[[ RAW DATA, beginning ]]
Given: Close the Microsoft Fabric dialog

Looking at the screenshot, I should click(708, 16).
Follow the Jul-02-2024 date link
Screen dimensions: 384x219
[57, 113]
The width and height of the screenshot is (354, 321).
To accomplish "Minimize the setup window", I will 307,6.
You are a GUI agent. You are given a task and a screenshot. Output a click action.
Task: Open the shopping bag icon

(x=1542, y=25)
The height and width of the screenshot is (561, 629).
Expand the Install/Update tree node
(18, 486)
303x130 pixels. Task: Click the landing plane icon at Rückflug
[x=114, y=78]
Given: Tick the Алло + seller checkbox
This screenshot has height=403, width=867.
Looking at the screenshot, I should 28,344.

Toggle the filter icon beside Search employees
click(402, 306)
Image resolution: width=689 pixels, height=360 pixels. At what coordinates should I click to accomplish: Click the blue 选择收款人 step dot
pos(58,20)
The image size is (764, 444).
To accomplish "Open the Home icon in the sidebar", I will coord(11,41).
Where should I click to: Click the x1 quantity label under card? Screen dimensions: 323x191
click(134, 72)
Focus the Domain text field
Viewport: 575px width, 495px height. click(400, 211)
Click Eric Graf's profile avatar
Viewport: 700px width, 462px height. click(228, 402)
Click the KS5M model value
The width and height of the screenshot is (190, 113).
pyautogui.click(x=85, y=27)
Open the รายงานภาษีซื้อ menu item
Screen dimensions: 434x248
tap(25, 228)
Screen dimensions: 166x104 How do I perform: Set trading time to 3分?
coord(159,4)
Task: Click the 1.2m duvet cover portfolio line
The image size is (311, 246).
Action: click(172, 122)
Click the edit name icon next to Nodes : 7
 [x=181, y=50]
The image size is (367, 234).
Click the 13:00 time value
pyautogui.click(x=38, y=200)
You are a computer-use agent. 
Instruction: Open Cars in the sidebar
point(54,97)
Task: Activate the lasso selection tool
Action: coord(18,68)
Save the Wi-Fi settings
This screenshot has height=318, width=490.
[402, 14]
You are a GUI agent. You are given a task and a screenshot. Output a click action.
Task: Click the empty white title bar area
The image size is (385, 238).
[[ RAW DATA, end ]]
**WHAT IS BEING ASKED**
Would you return the full set of entries, unchanged in every detail?

**EXPECTED ANSWER**
Given: Close the Microsoft Fabric dialog

Looking at the screenshot, I should click(708, 16).
Follow the Jul-02-2024 date link
Screen dimensions: 384x219
[57, 113]
The width and height of the screenshot is (354, 321).
To accomplish "Minimize the setup window", I will 307,6.
You are a GUI agent. You are given a task and a screenshot. Output a click action.
Task: Open the shopping bag icon

(x=1542, y=25)
The height and width of the screenshot is (561, 629).
Expand the Install/Update tree node
(18, 486)
303x130 pixels. Task: Click the landing plane icon at Rückflug
[x=114, y=78]
Given: Tick the Алло + seller checkbox
This screenshot has height=403, width=867.
Looking at the screenshot, I should 28,344.

Toggle the filter icon beside Search employees
click(402, 306)
Image resolution: width=689 pixels, height=360 pixels. At what coordinates should I click to accomplish: Click the blue 选择收款人 step dot
pos(58,20)
The image size is (764, 444).
To accomplish "Open the Home icon in the sidebar", I will coord(11,41).
Where should I click to: Click the x1 quantity label under card? Screen dimensions: 323x191
click(134, 72)
Focus the Domain text field
Viewport: 575px width, 495px height. click(400, 211)
Click Eric Graf's profile avatar
Viewport: 700px width, 462px height. click(228, 402)
Click the KS5M model value
The width and height of the screenshot is (190, 113).
pyautogui.click(x=85, y=27)
Open the รายงานภาษีซื้อ menu item
Screen dimensions: 434x248
tap(25, 228)
Screen dimensions: 166x104 How do I perform: Set trading time to 3分?
coord(159,4)
Task: Click the 1.2m duvet cover portfolio line
The image size is (311, 246).
Action: click(172, 122)
Click the edit name icon next to Nodes : 7
 [x=181, y=50]
The image size is (367, 234).
Click the 13:00 time value
pyautogui.click(x=38, y=200)
You are a computer-use agent. 
Instruction: Open Cars in the sidebar
point(54,97)
Task: Activate the lasso selection tool
Action: coord(18,68)
Save the Wi-Fi settings
This screenshot has height=318, width=490.
[402, 14]
You are a GUI agent. You are given a task and a screenshot. Output a click action.
Task: Click the empty white title bar area
The image size is (385, 238).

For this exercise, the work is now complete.